A child’s “home state” is where they have lived for the past six months, or if the child is a newborn where they have lived since birth if they are less than six months old. A child’s home state might change once, twice or even more often over the child’s lifetime as a minor.

When can California modify another state’s custody orders under the UCCJEA?

When a parent lives in Corona or elsewhere in Riverside County, and the parents have custody orders from another state or country already, there are only certain circumstances where the courts in California are permitted to modify the custody orders. In order to modify another jurisdiction’s valid custody order, California must be the “home state” of the child, which means that the child has had to live in California for at least six months prior to filing the modification action. Next, neither parent can still be living in the issuing state’s jurisdiction. For example, if a mother and child moved from Arizona to California, and Arizona had previously made child custody orders and the father remains living in Arizona, the California court is not permitted to modify Arizona’s orders unless the court in Arizona specifically allows California to take control of the case. California courts also have the ability to modify another jurisdiction’s custody orders when there is an emergency, but those orders are temporary in nature only and the issuing state retains jurisdiction over the matter.

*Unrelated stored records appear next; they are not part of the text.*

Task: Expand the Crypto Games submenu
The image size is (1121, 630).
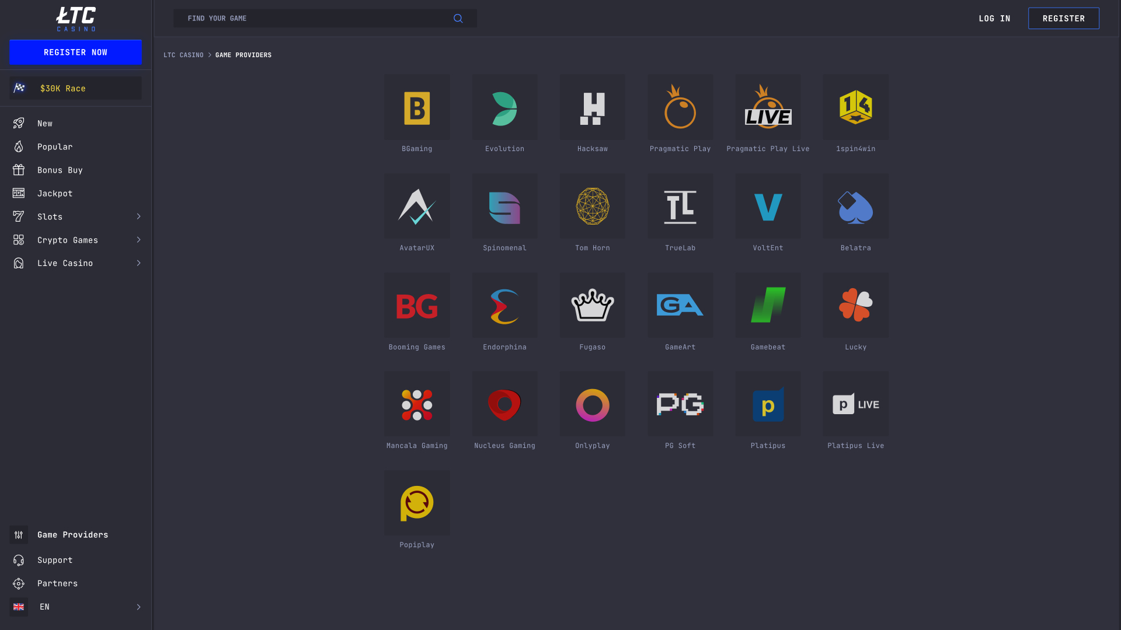Action: click(138, 240)
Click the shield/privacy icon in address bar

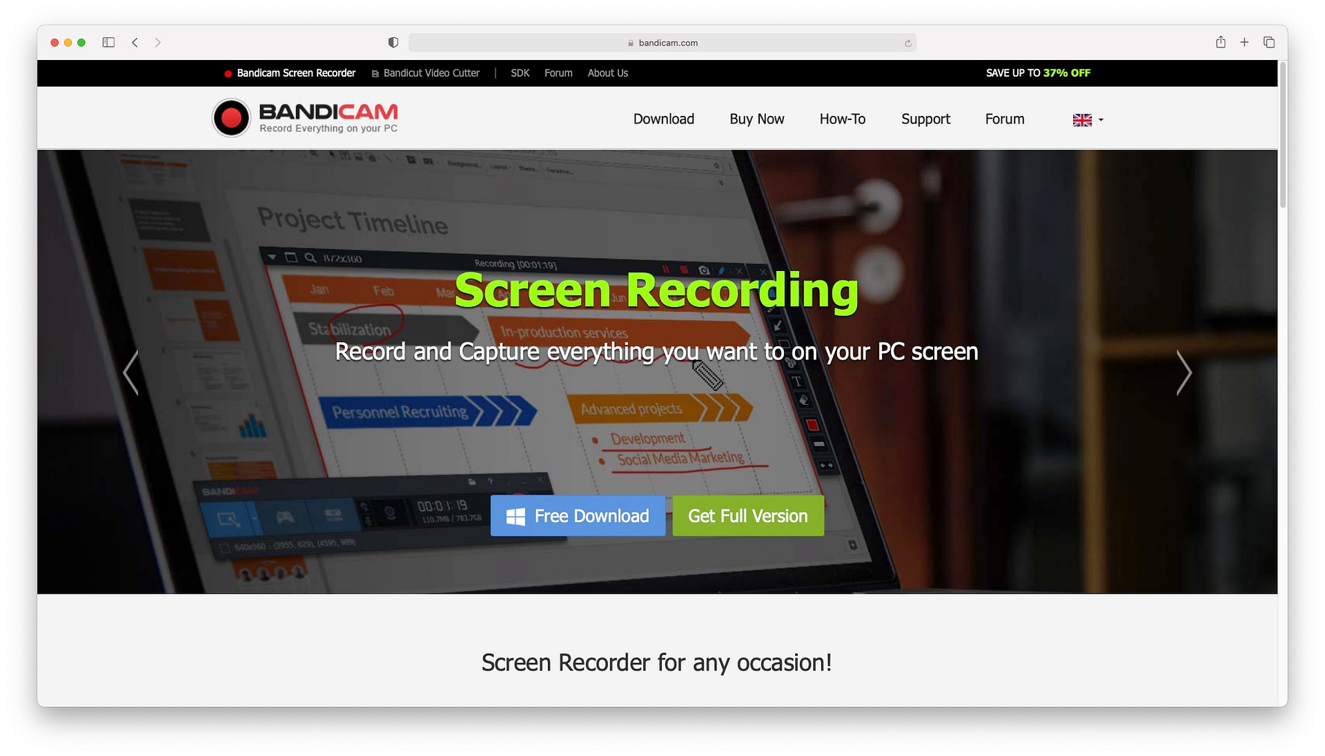(393, 42)
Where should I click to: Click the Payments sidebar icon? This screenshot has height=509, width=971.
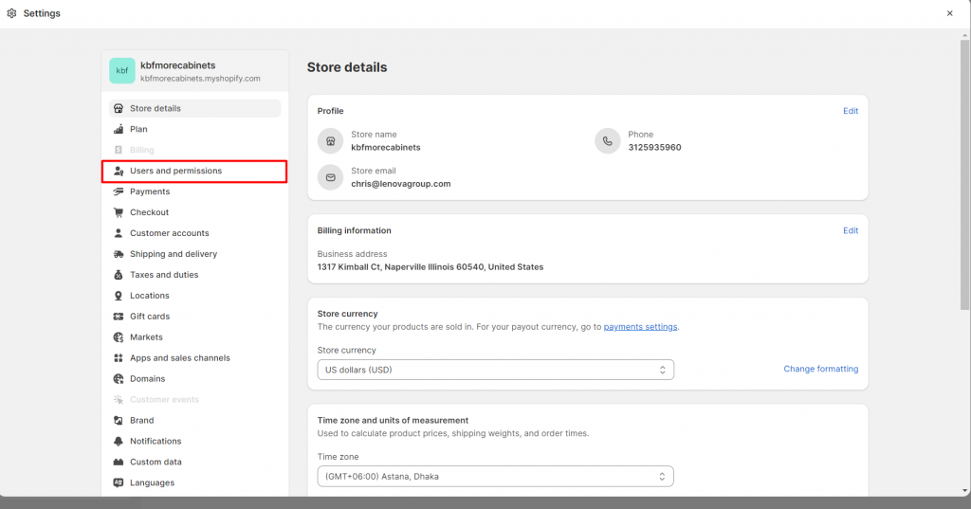(x=119, y=191)
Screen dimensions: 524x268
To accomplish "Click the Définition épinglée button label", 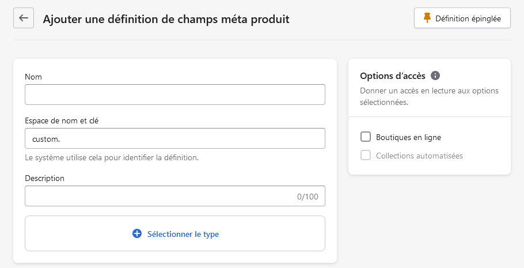I will coord(468,18).
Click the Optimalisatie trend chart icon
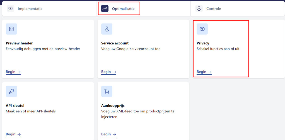 105,9
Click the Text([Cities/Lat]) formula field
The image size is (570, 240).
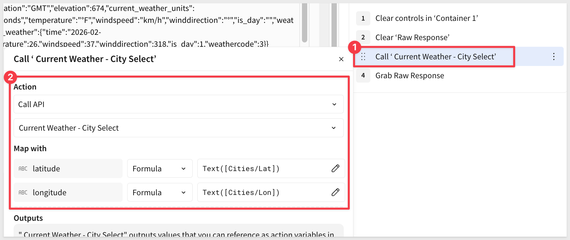(x=262, y=169)
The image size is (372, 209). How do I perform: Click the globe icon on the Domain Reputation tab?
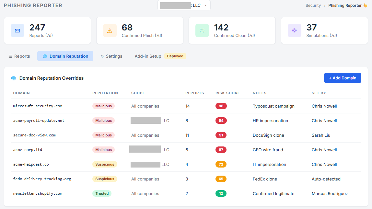pos(44,56)
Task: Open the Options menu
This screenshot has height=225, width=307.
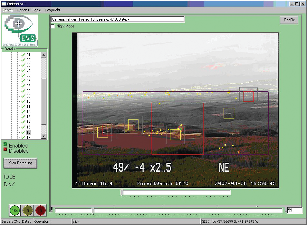Action: [23, 10]
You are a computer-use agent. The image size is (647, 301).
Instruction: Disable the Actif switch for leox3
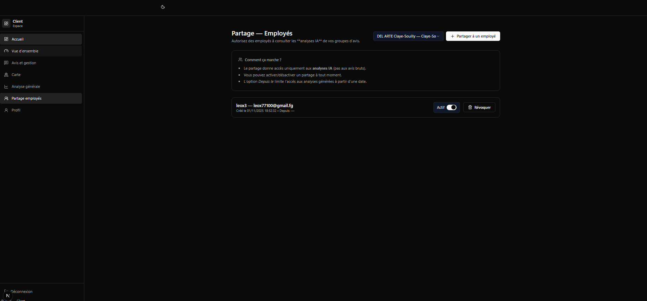point(451,107)
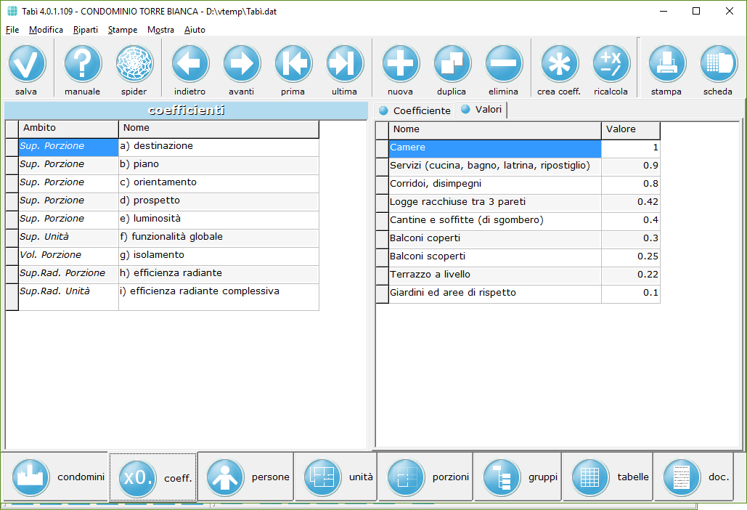Delete the record with elimina icon
The height and width of the screenshot is (510, 747).
click(x=503, y=65)
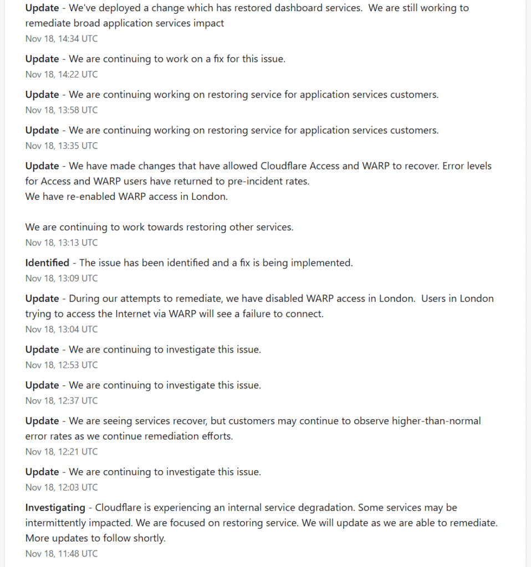Click the Nov 18, 13:09 UTC timestamp
This screenshot has width=531, height=567.
click(x=62, y=278)
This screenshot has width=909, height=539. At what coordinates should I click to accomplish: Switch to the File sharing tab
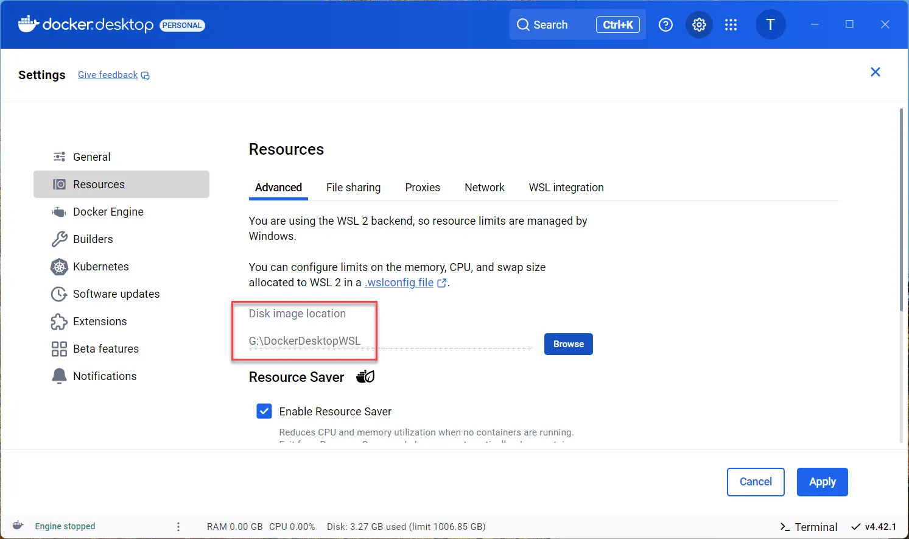pyautogui.click(x=353, y=187)
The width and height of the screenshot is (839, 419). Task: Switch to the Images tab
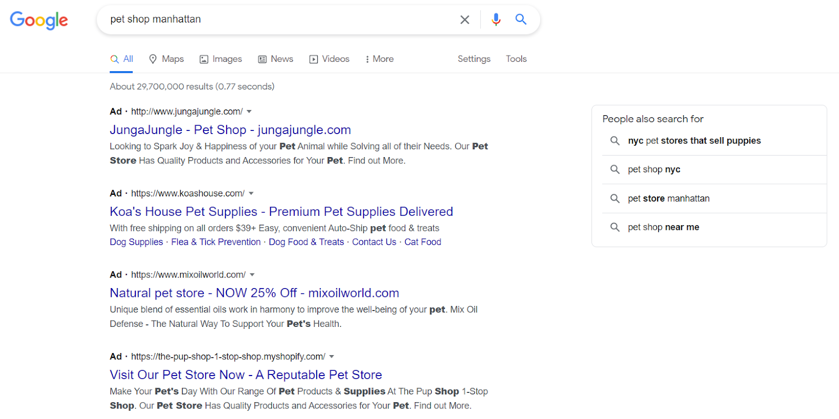click(221, 59)
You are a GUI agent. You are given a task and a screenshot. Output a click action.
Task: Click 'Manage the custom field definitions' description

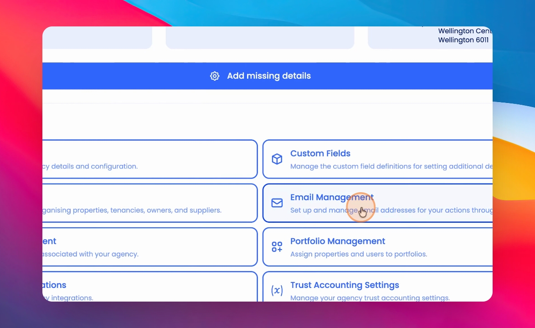(x=391, y=166)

What is Child Custody Recommendation Counseling (CCRC)?

CCRC is a mandatory mediation session required by California law prior to a hearing on custody and visitation. During CCRC, parents speak with a court-representative about an appropriate parenting plan, and the court officer writes a recommendation to the judge. Being prepared for CCRC is an absolute necessity, as the recommendation made to the judge carries a lot of weight. However, judges are not obligated to adopt a CCRC recommendation report at the hearing.

What happens during a child custody hearing?

For Corona family law participants, going to court can be one of the most daunting and emotional challenges that a parent will ever face. Being prepared for court is essential. Wear appropriate clothing (business casual is preferred). Prior to the hearing, the family court judge will review the CCRC report, and in some cases might take testimony from the parties and others. Parents are always encouraged to reach agreements outside of court. If the parents are unable to reach an agreement, the judge will make custody orders, usually on the day of the hearing. The attorneys will then prepare a formal “Findings and Order After Hearing” to document the orders.

What if I don’t like my CCRC recommendation?

There are a variety of ways to dispute a CCRC recommendation. First, you can orally disagree with the report during the hearing. In this case, you or your attorney will prepare a bullet-point list of items to discuss with the judge. This is effective, but usually not the most effective way to combat a “bad” report. Second, you can write a declaration setting forth your objections to the report. Third, you can call the court officer that made the written recommendation as a witness and cross-examine them about the report. If this is to be done, there are a number of strict rules that must be followed (including getting the appropriate court permission and hearing on calendar, issuing a subpoena to the recommending officer, paying a witness fee, giving notice to the other side, etc.) Third, you can ask the court to set an “evidentiary” hearing pursuant to Family Code 217 to allow for the cross-examination of witnesses relating to the parenting plan.

How do I choose the best custody lawyer in Corona?

Attorneys that handle family law, divorce and custody cases in Corona have a wide variety of backgrounds, experience, and methodology to successfully handling cases. It is important to understand that there are many excellent attorneys that handle these types of cases, but certain attorneys may or may not jive with your personality and goals. For example, if you want to pursue a child custody case aggressively just because you want to “get back” at the other parent, our office is not a good fit for you. While we often act aggressively in custody disputes, there is always a purpose to what we do. We often counsel people to interview a number of attorneys and choose the right one for your case.